*** Opening Given data ***

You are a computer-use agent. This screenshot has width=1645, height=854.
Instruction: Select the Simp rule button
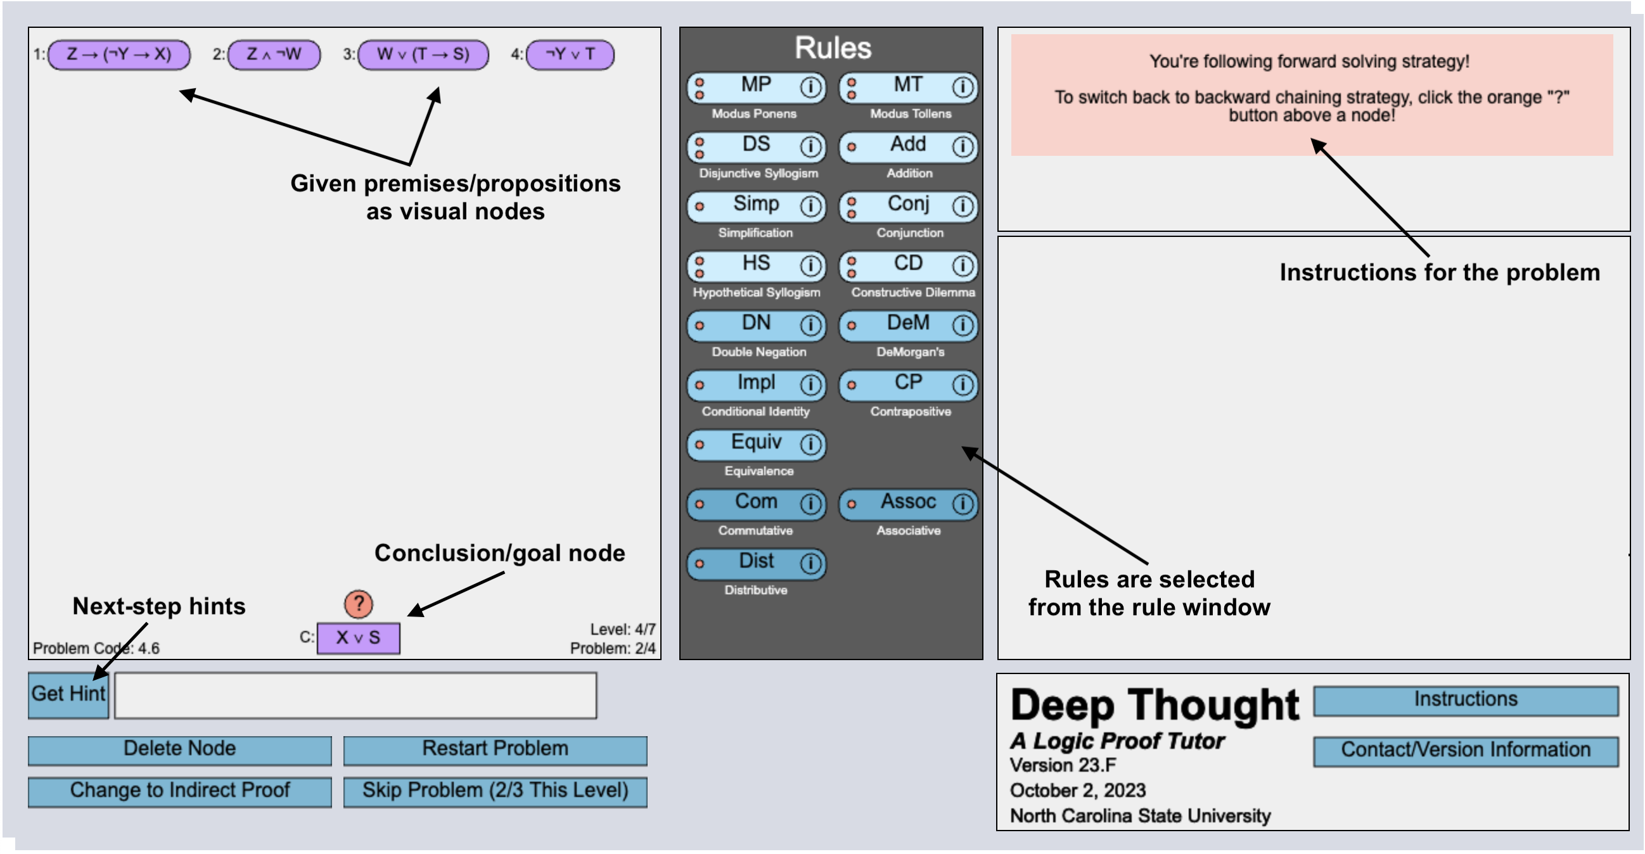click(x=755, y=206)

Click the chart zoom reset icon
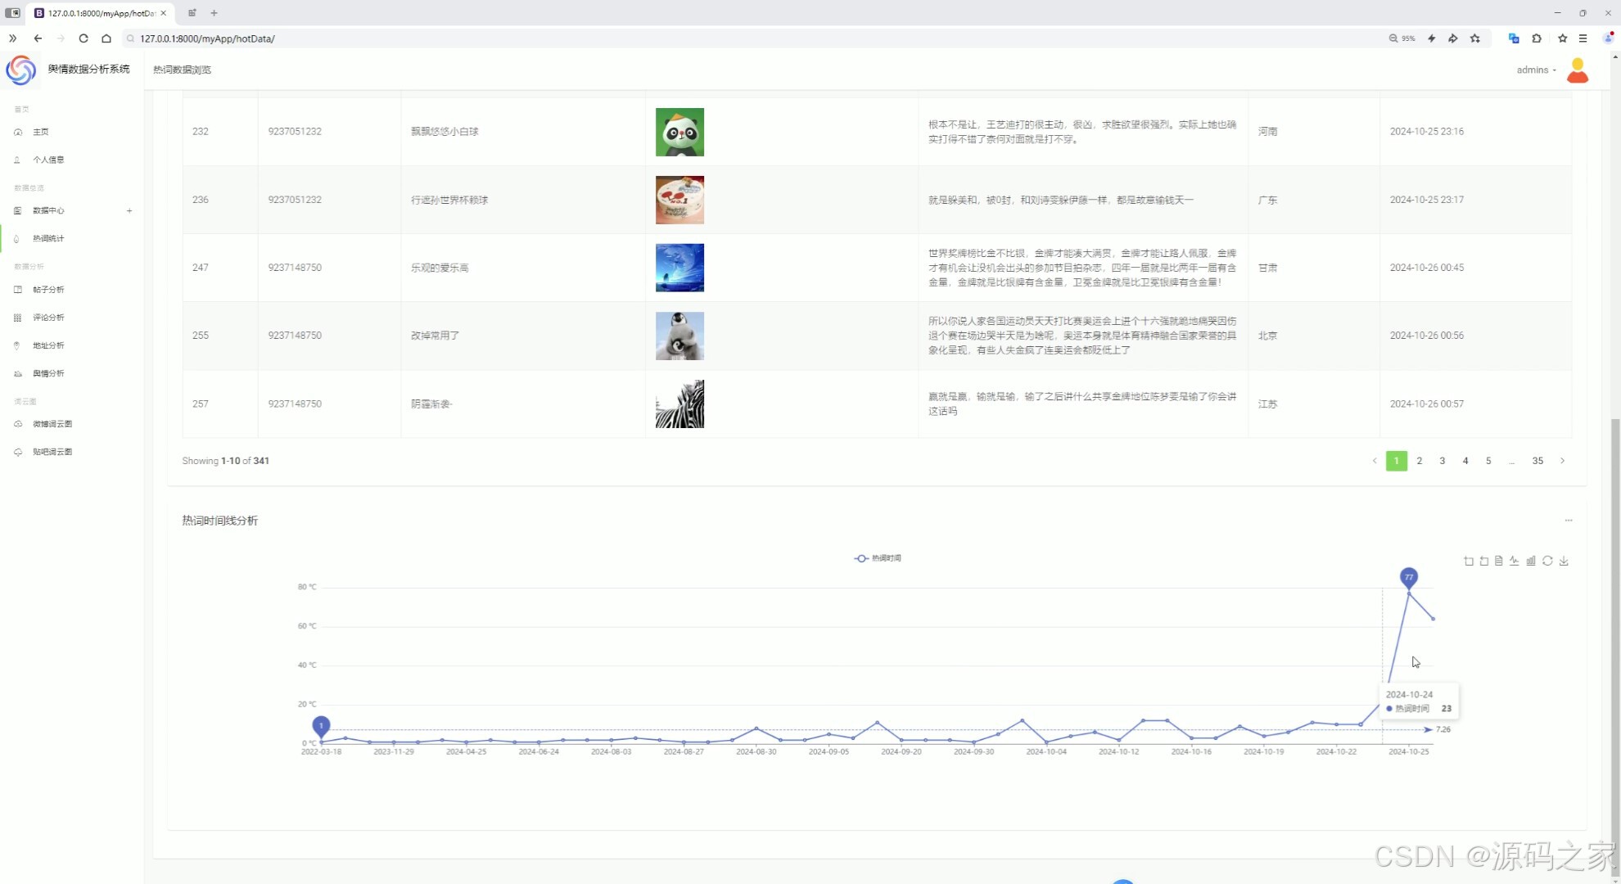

*** Closing Given data ***
*** Opening Given data ***

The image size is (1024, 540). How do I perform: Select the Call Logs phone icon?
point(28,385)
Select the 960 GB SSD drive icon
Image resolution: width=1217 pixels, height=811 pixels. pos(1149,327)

*** Closing Given data ***
*** Opening Given data ***

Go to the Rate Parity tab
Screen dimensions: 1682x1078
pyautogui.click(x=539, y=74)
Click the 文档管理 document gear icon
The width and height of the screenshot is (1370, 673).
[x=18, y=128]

*** Closing Given data ***

Assigned task:
Above are records; repeat only the lines from the line with "Instruction: Select the Simp rule button" through the line with "Click the chart zoom reset icon", and leave pictures out.

Result:
Instruction: Select the Simp rule button
click(x=755, y=206)

Click the chart zoom reset icon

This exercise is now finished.